BERKELEY, Calif. (KGO) --A sexual assault case at the University of California Berkeley is showing just how tricky it can be to try and crack down on an offense when the only witnesses are the two people involved.
Yesterday morning, Berkeley police came to the Phi Gamma Delta house on the UC campus and arrested a member for allegedly sexually assaulting a female student back in February.
The district attorney's office reviewed the case and declined to file charges.
The incident shows just how tricky these cases can be, since they are built around new state law and university policy that requires both partners to say yes to sex. Students are taught that during freshmen orientation, as well as online. They are also taught about the rules when one party is drunk, high, or passed out.

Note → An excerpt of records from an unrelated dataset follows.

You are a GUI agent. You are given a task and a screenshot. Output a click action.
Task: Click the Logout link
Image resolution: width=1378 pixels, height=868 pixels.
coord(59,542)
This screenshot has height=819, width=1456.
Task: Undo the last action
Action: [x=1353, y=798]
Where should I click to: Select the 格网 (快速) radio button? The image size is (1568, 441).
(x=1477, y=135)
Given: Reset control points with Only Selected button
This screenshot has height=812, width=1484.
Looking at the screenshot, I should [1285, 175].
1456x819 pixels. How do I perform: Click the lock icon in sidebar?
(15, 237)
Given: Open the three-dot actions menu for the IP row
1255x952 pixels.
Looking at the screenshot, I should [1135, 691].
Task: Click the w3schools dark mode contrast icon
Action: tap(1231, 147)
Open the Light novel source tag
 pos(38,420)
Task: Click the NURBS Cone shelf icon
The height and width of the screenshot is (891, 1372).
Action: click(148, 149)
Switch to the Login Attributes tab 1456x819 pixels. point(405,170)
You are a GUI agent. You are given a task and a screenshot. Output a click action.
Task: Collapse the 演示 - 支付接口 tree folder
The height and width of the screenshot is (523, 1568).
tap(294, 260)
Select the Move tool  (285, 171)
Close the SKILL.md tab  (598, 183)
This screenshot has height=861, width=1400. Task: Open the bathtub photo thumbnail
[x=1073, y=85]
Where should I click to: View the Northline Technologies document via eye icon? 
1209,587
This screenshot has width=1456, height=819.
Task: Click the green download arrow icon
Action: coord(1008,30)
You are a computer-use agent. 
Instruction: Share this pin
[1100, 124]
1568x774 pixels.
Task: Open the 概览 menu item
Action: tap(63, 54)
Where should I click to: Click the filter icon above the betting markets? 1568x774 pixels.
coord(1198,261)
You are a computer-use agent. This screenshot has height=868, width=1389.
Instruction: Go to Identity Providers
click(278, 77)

"They said their consent doesn't count because they are intoxicated," said Alex Freeman, a UC Berkeley student.
Former Stanford swimmer Brock Turner was found guilty last month of sexual assault under similar circumstances. He was accused of assaulting an intoxicated and unconscious young woman outside a fraternity last year.
Sometimes these cases are "he said she said" and female students at UC says sometimes the deck is stacked against them.
"In the past, there's been some level of wanting to protect their reputation more, so hopefully things are changing for the better," said UC Berkeley student Claire Neal.
"Not only are they not doing enough, they are actively trying to cover up how bad it is," said UC Berkeley student Luisa Hoffman.
But it's now university policy too. UC Berkeley's sexual assault policy says, "it is the responsibility of each person to ensure they have the affirmative consent of the other to engage in sexual activity. Lack of protest, lack of resistance, or silence, do not alone constitute consent.